E-commerce companies including behemoth Amazon.com Inc have tried for years to win the hearts of Latin American consumers. Seven years after entering Brazil as a platform for books, Amazon announced in 2019 it would expand its offerings. But while online shopping is relatively well established in the big cities, outside of Brazil’s more developed South and Southeastern regions, delivery drivers must contend with rough roads and bandits bent on stealing their cargo. In some remote areas, it often takes more than two weeks to get a package ordered online and delivery fees can exceed the cost of the products.
MercadoLibre has a much bigger logistics operation, plus online payment services and more than 11 million vendors selling over 270 million items.
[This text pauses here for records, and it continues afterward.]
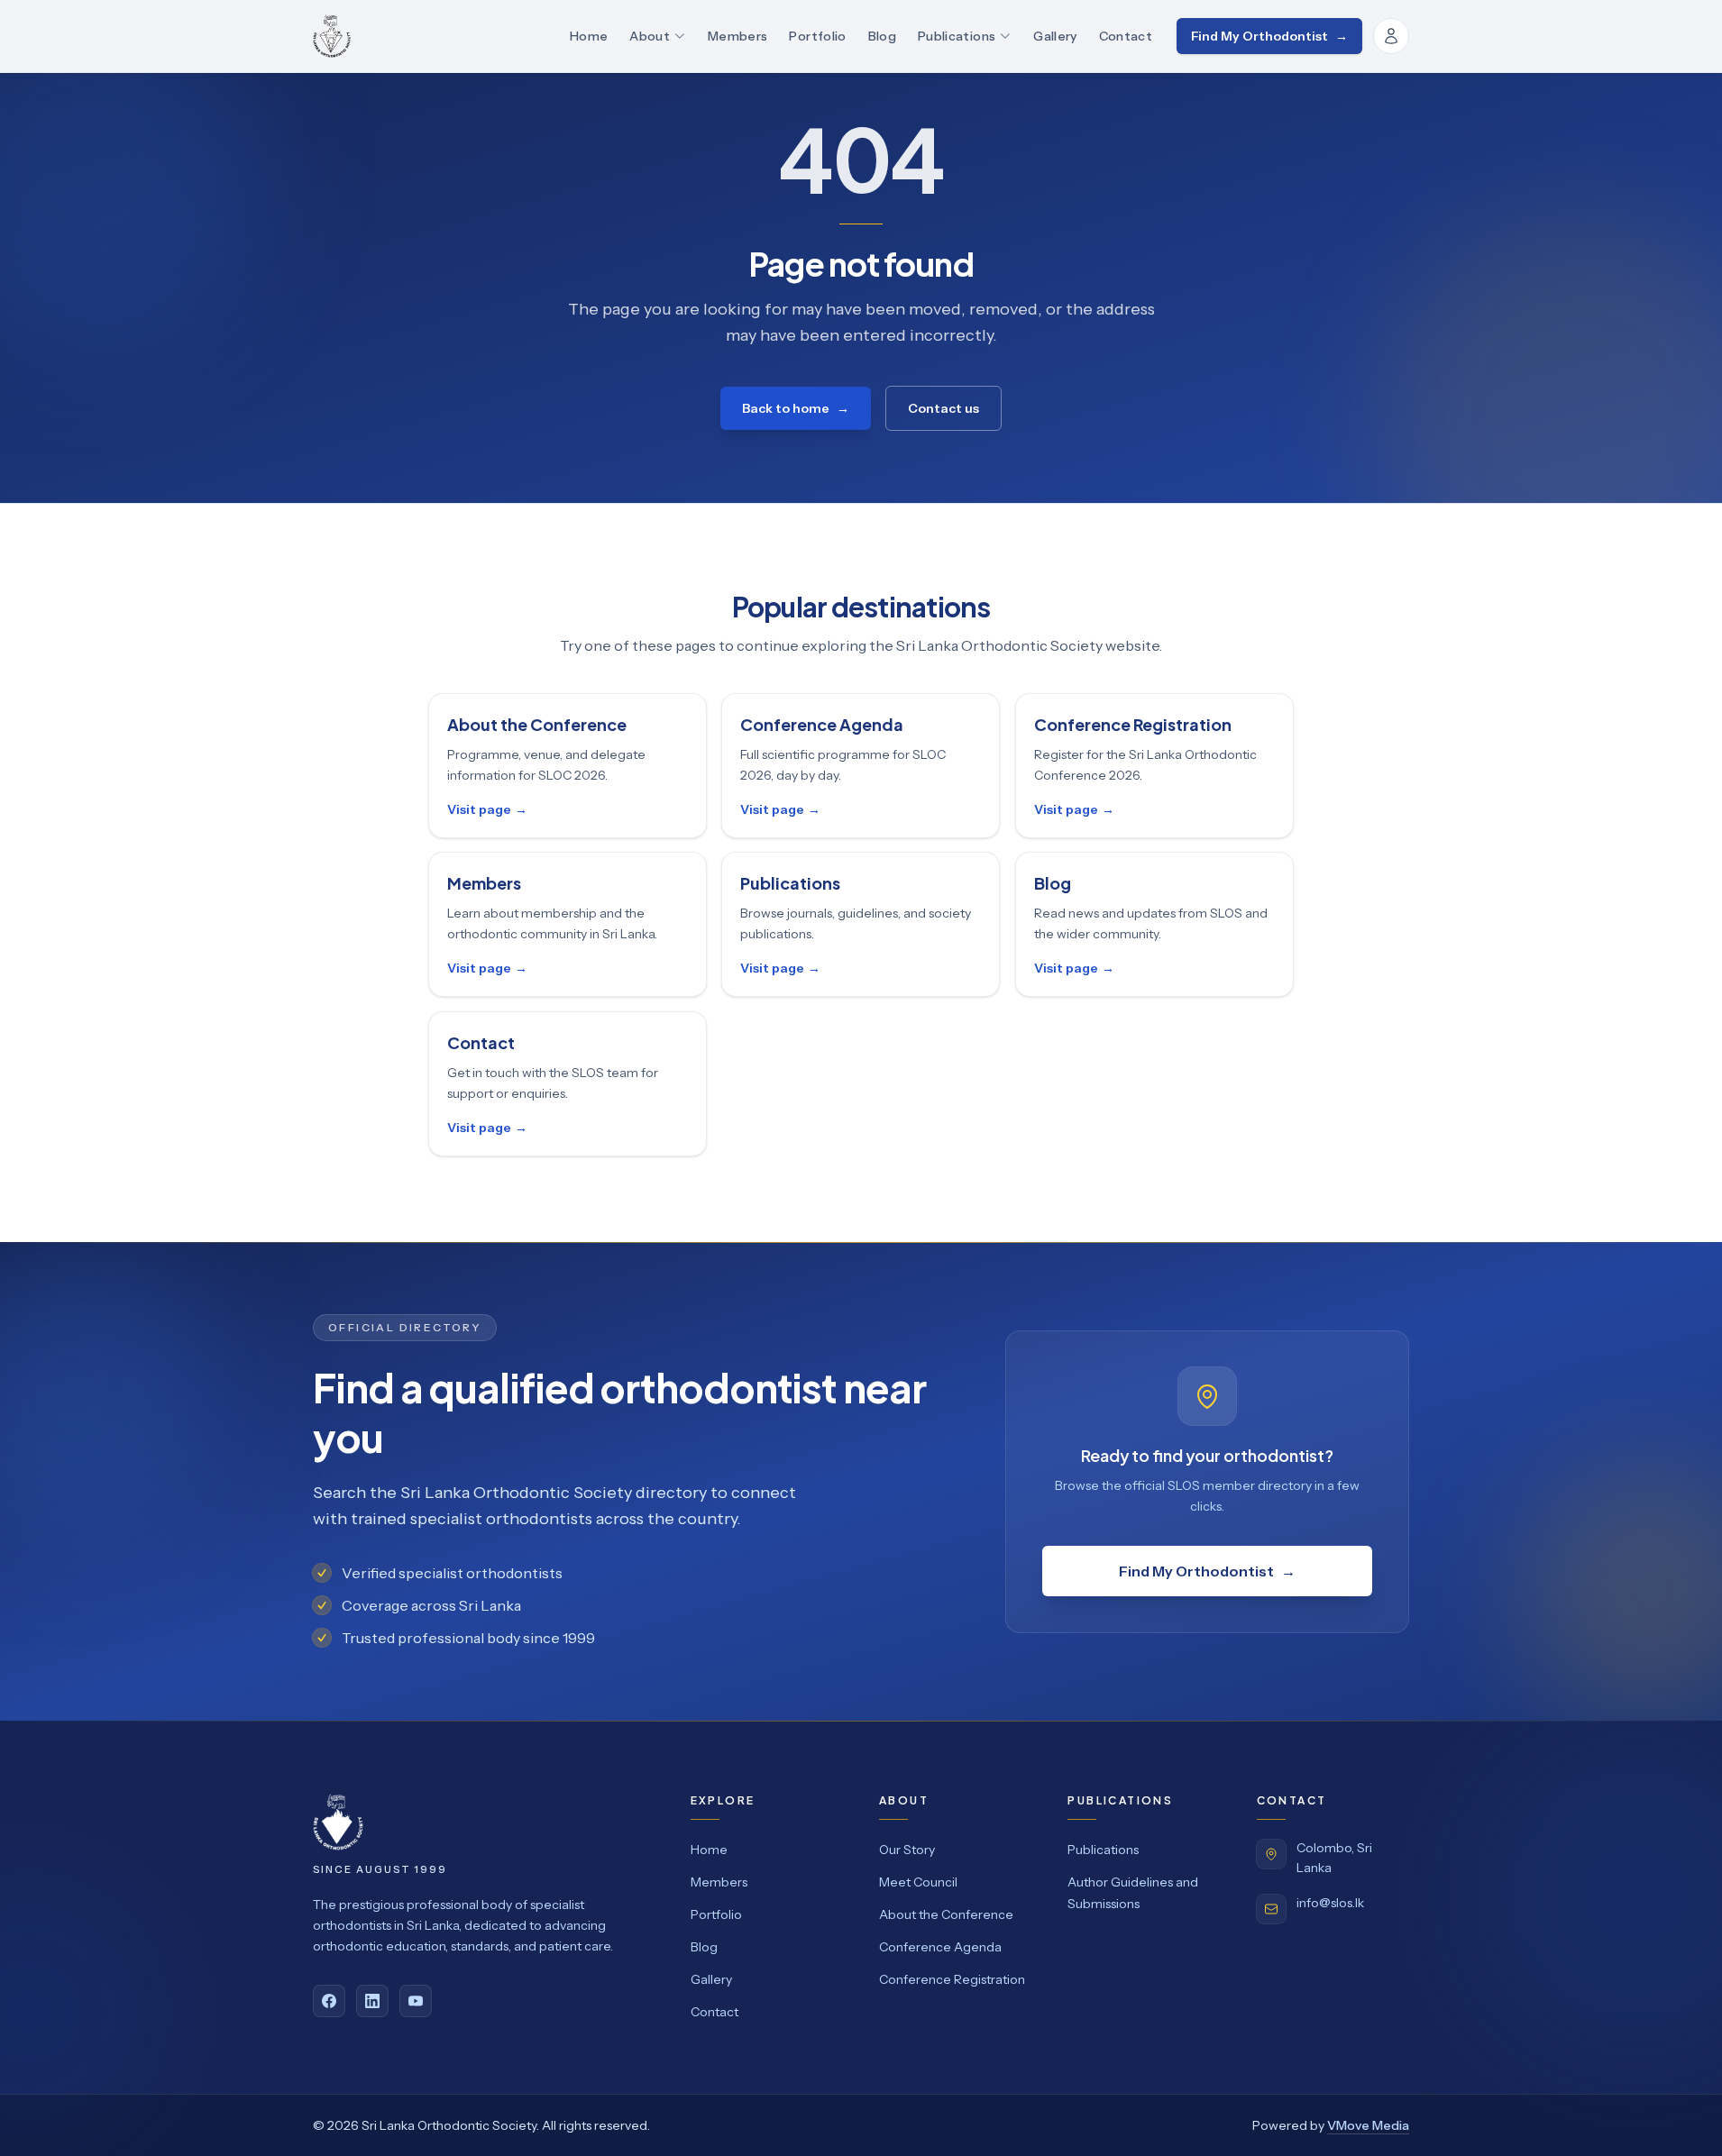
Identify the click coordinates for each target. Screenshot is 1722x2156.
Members (737, 36)
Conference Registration (952, 1979)
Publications (956, 36)
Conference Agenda (940, 1947)
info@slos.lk (1330, 1903)
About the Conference (946, 1914)
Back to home (795, 408)
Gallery (1054, 36)
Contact (1125, 36)
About (649, 36)
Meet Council (918, 1882)
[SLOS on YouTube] (415, 2001)
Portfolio (817, 36)
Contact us (943, 408)
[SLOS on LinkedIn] (372, 2001)
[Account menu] (1391, 36)
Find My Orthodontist (1269, 36)
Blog (882, 36)
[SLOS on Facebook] (329, 2001)
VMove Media (1368, 2125)
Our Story (907, 1849)
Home (589, 36)
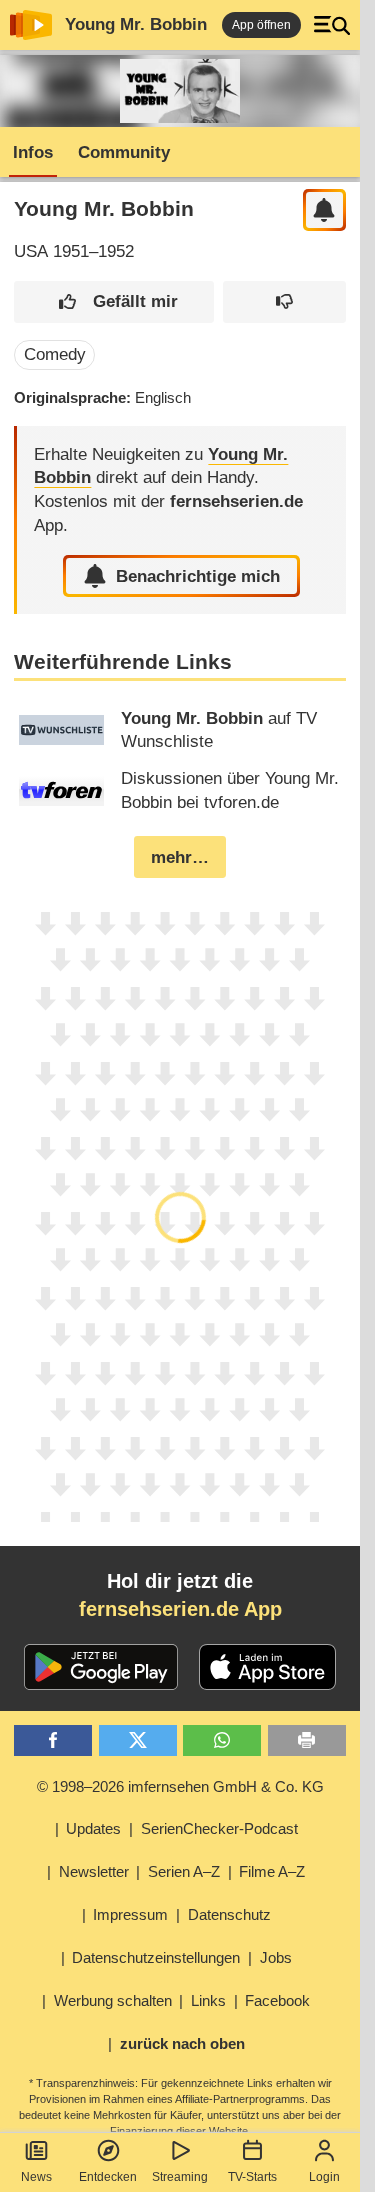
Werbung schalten (113, 2000)
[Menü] (332, 25)
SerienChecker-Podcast (219, 1828)
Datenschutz (229, 1914)
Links (208, 2000)
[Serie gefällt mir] (114, 302)
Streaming (180, 2177)
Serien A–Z (184, 1871)
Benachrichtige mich (198, 576)
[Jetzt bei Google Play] (101, 1667)
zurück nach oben (182, 2043)
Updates (93, 1828)
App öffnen (261, 25)
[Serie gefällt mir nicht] (284, 302)
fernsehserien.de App (180, 1609)
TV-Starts (252, 2177)
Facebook (277, 2000)
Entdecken (108, 2177)
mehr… (180, 857)
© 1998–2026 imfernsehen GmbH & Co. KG (180, 1786)
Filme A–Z (272, 1871)
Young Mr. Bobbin (136, 24)
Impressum (130, 1914)
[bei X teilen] (138, 1740)
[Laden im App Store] (268, 1667)
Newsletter (94, 1871)
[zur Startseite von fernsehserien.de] (31, 25)
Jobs (276, 1957)
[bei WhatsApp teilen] (222, 1740)
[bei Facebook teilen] (53, 1740)
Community (124, 152)
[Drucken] (307, 1740)
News (36, 2177)
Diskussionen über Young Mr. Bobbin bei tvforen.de (230, 790)
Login (324, 2177)
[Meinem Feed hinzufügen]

While Brazil is historically its largest market, the company is seeing a faster pace of growth in Mexico, Chile and Colombia since the pandemic began, Tolda said.
Malcolm Dorson, who helps manage about US$700 million of emerging-market funds at Mirae Asset Global Investments in New York, said a US$1.9-billion equity raise last year puts MercadoLibre in a strong position to take advantage of the surge in demand. It “came at the perfect time,” said Dorson, who owns shares of the company.
Revenue from online shopping across platforms in Brazil rose to 20.4 billion reais (US$3.82 billion) in the first quarter, up 27 percent from a year earlier, according to Compre & Confie, a local project supported by companies in the industry. That’s three times the nine percent pace in the UK, according to data compiled by Bloomberg.
Online boost
Amid the pandemic, MercadoLibre has been calibrating some of its investments and prioritising fast-growing items such as consumer packaged goods, including drugstore and personal care items, Tolda said. That category’s gross merchandise volume grew 71 percent between March 17 and April 13, compared with the average in the first two months of the year.
“The essential categories took priority over others where we were seeing less traffic,” Tolda said. “We’re not prepared yet to sell fresh food, but it’s part of our thinking in the future.”
Sales of toys, baking supplies and gym equipment have also jumped as consumers adapt to shelter-in-place orders.
“Once we go into a new normal, I expect that overall penetration of e-commerce will be significantly higher than it was before,” Tolda said. “More people are going to be buying, and those that are buying are now buying more often.”